> [Prompt]
Within the records, find every line that includes the word "agent" and copy it.

> [Data shown]
___
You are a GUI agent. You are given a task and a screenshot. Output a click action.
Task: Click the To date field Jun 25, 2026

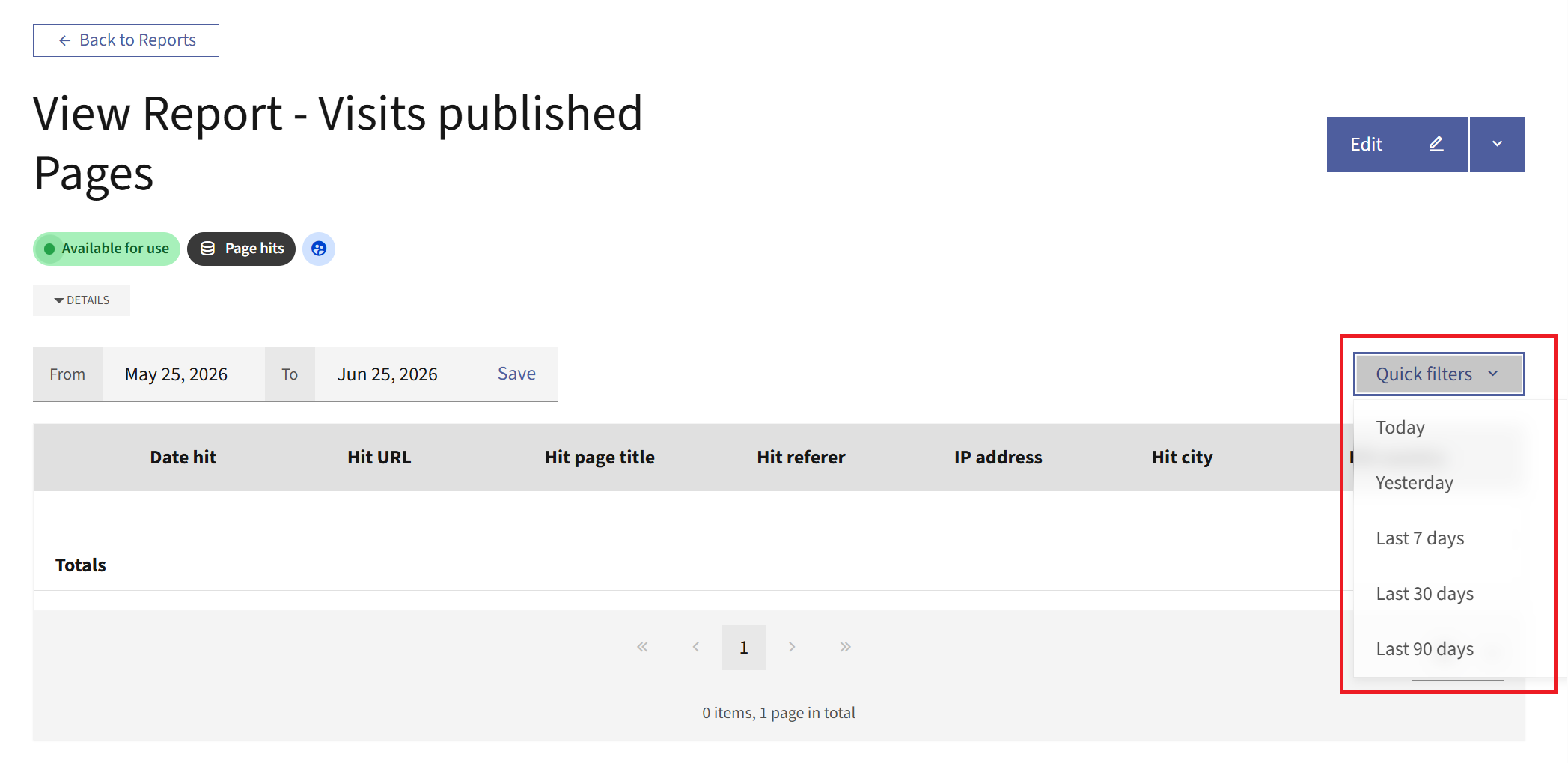(x=388, y=374)
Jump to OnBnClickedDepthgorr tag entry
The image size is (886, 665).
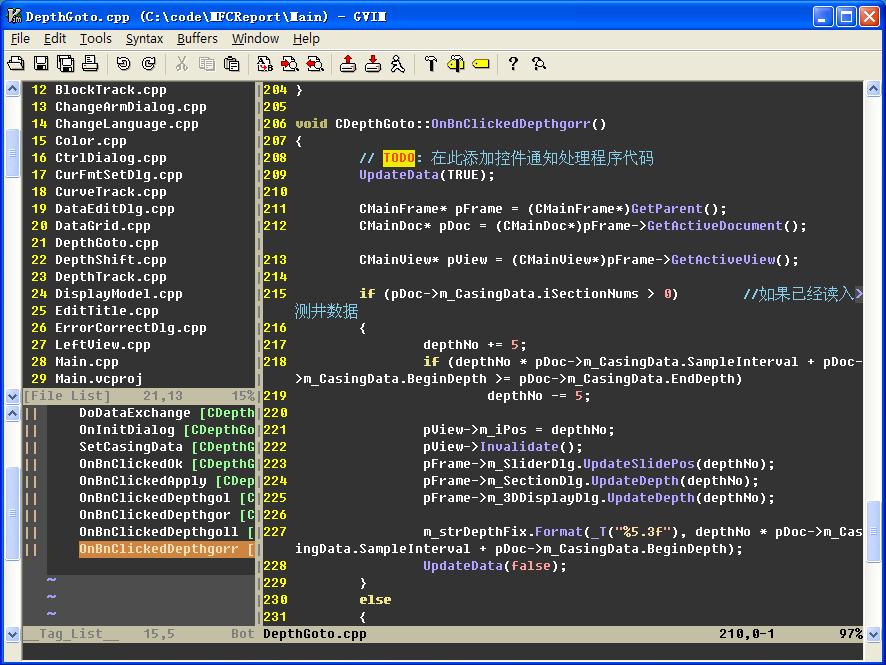[158, 549]
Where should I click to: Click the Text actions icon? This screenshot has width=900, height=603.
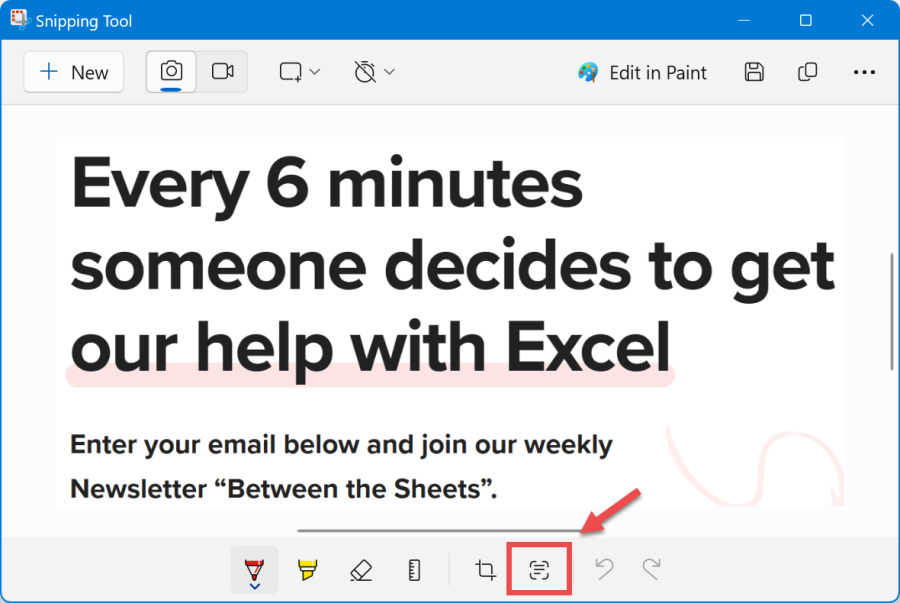(x=539, y=570)
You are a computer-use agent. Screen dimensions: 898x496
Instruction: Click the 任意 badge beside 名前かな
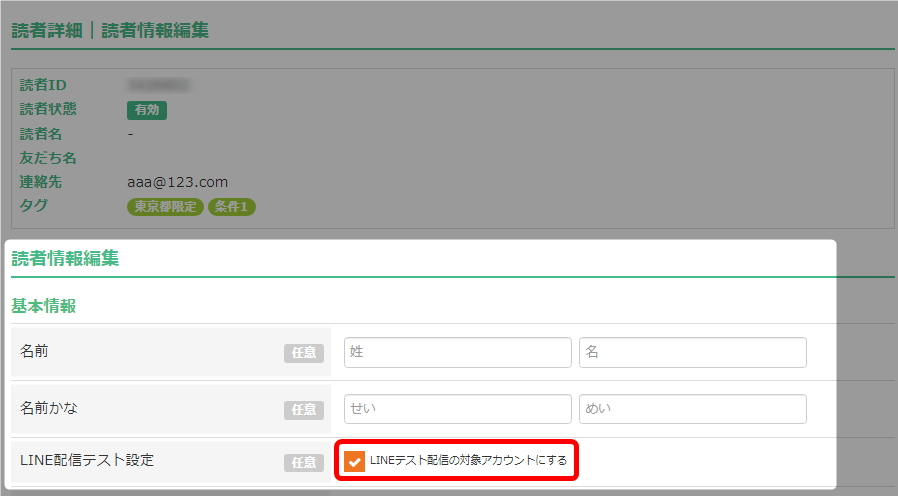pyautogui.click(x=304, y=410)
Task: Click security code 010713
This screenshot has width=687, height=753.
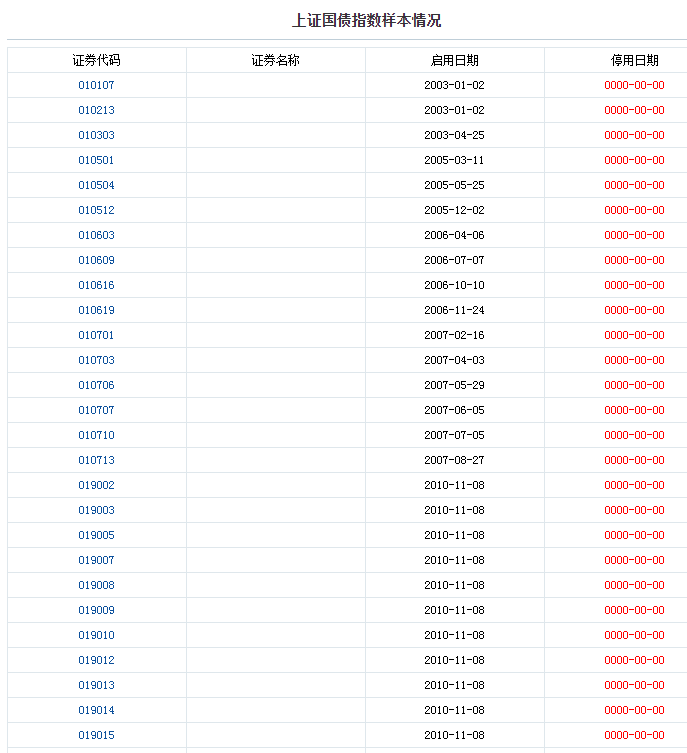Action: tap(96, 460)
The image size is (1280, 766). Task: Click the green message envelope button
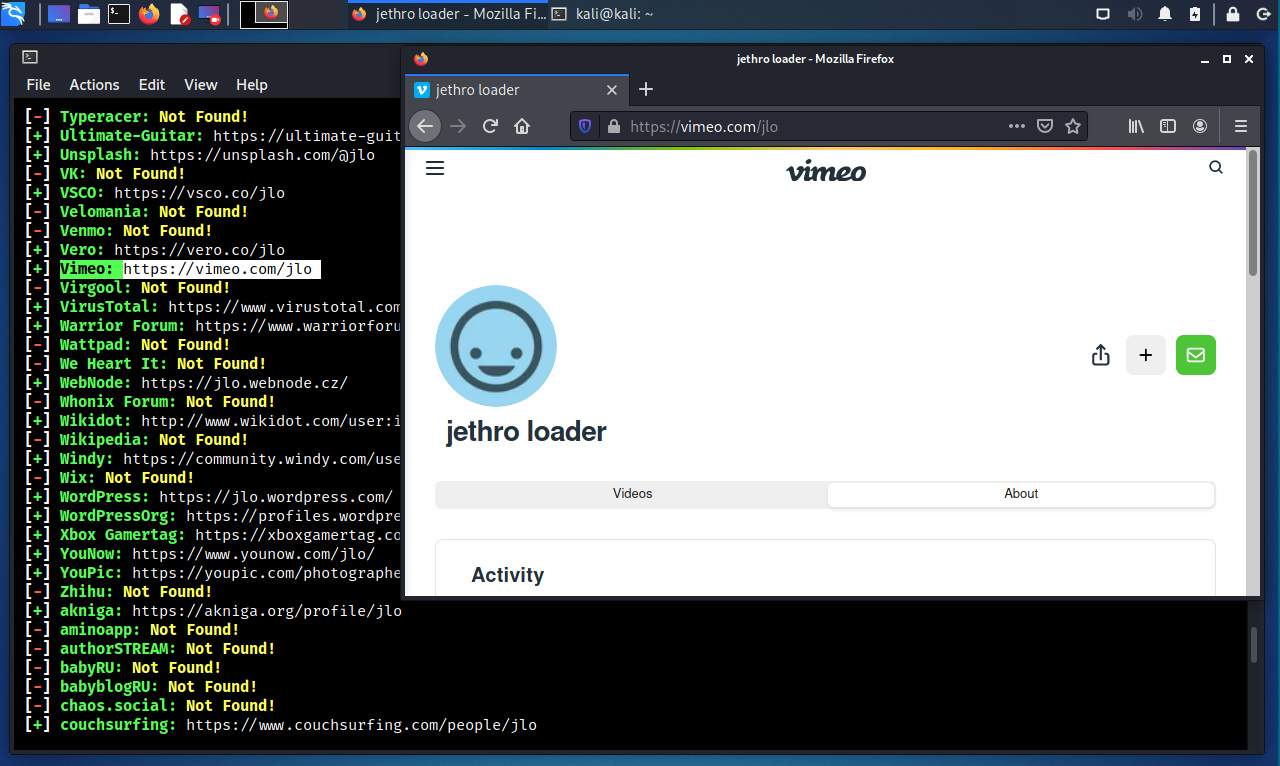(x=1196, y=355)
___
> [Written answer]
You are a GUI agent. You are given a task and a screenshot. Output a click action.
You are a computer-use agent. Screen dimensions: 898x496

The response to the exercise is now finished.